* Collected data entries *

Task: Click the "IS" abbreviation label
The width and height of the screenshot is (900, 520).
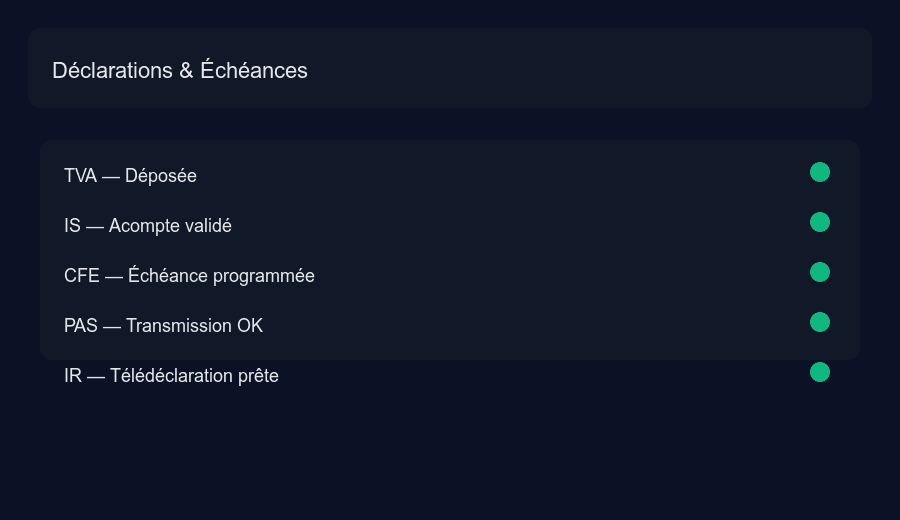Action: pos(72,226)
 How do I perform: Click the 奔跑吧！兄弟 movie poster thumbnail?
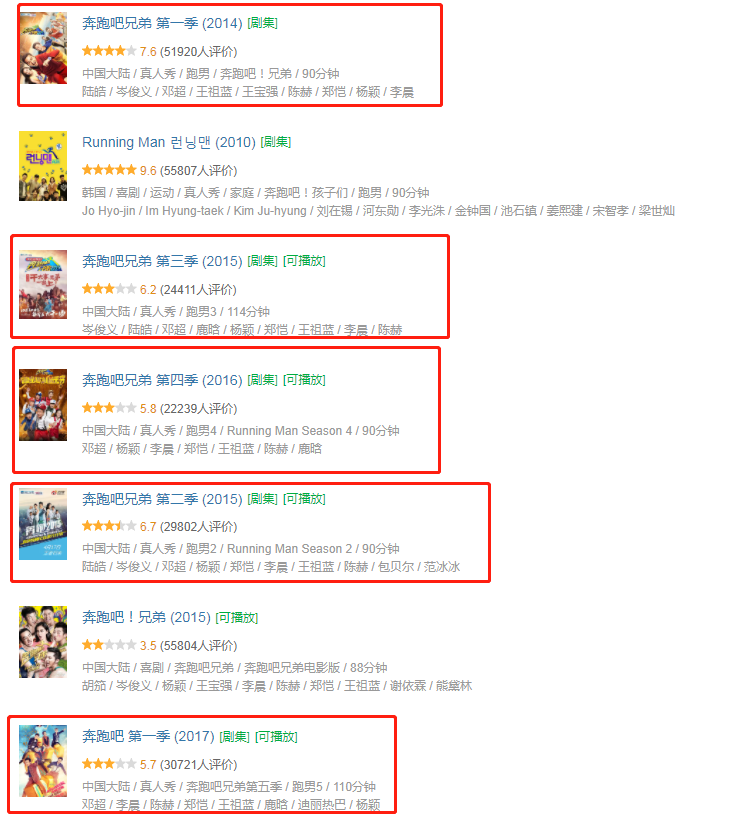tap(43, 642)
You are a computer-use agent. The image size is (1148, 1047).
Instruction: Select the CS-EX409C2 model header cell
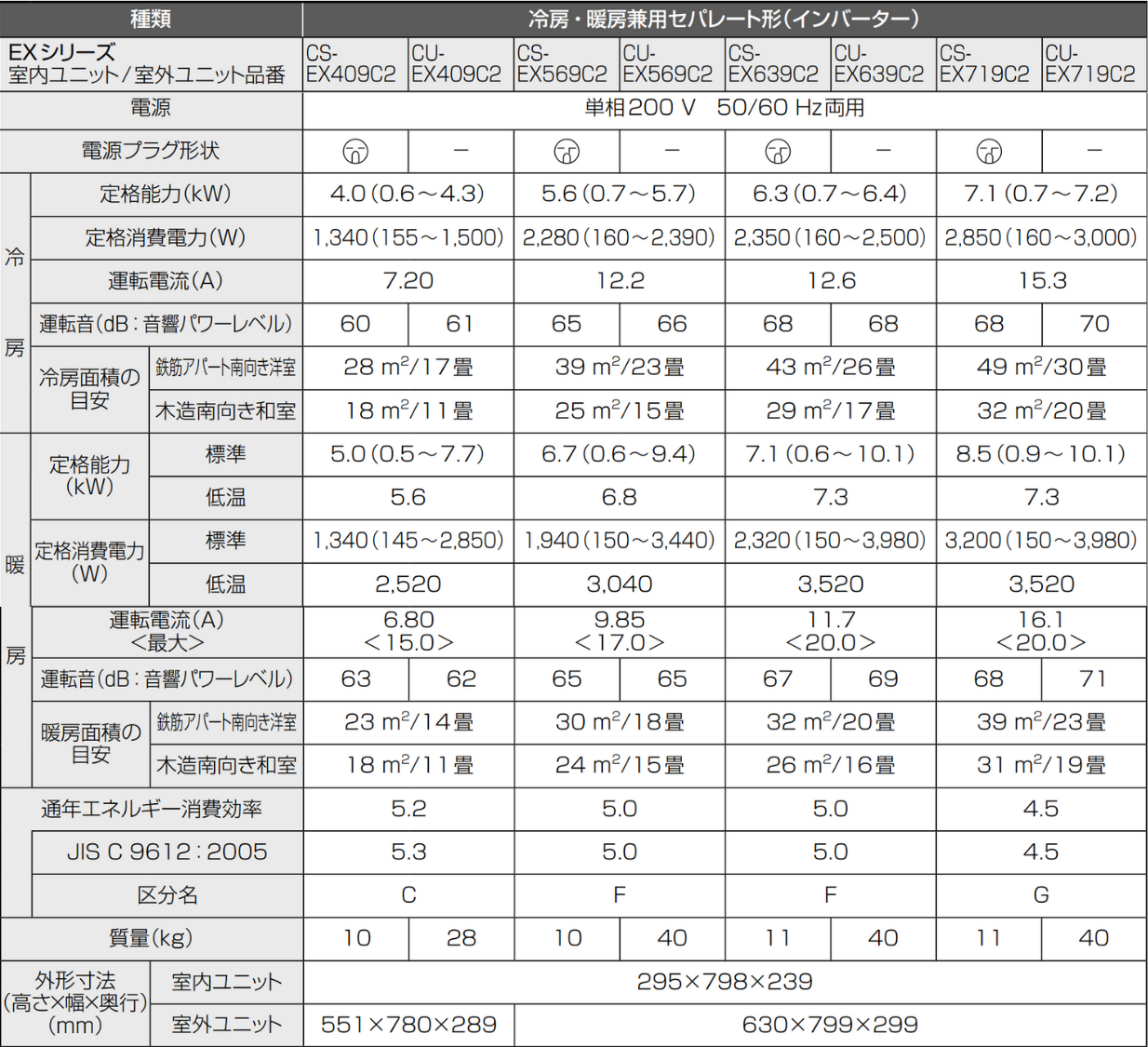coord(354,64)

* TASK STATEMENT *
Pictures excluded, return exactly the lines from the one with "Instruction: Select the" through the final line of the entries above, both included.

* ANSWER *
Instruction: Select the CS-EX409C2 model header cell
coord(354,64)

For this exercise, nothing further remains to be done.